## EXERCISE OBJECTIVE
Please count the lines below that contain the word "screenshot", treating case as significant, and reply with the number alone.
* * * * * * * * *
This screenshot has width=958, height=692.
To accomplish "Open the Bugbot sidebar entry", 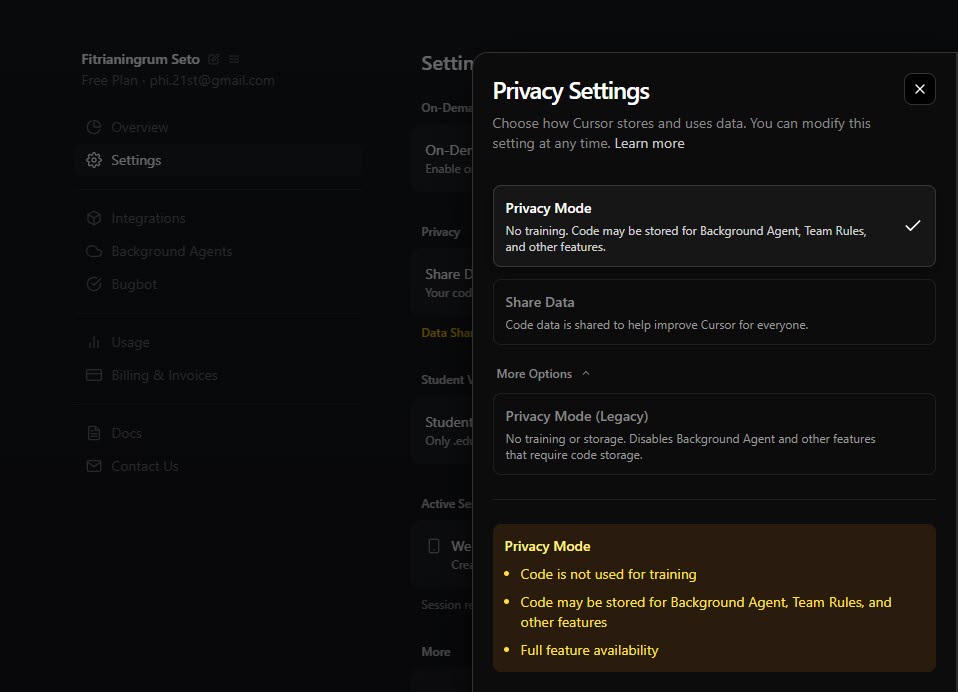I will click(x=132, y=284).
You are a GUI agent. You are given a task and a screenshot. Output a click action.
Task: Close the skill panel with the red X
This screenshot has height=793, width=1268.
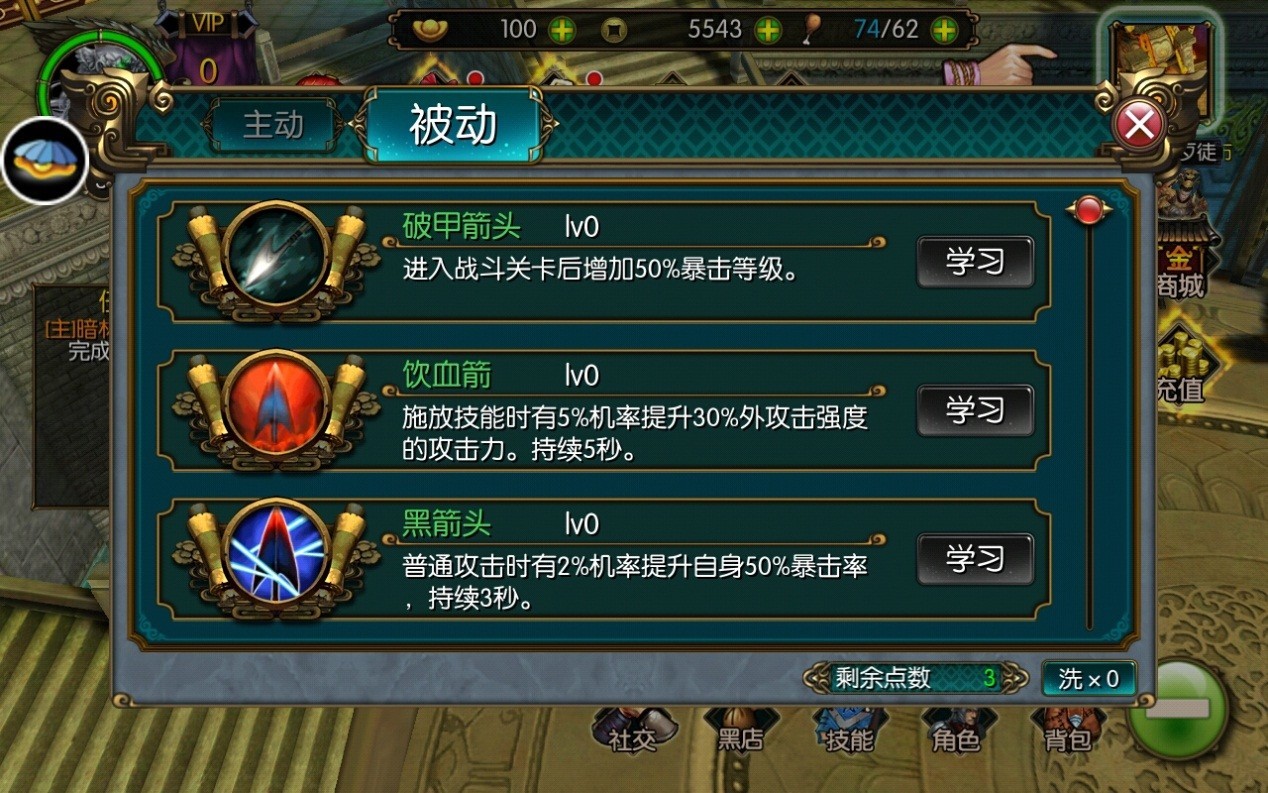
* * * * * * * * *
## RESULT FOR THIS TASK
3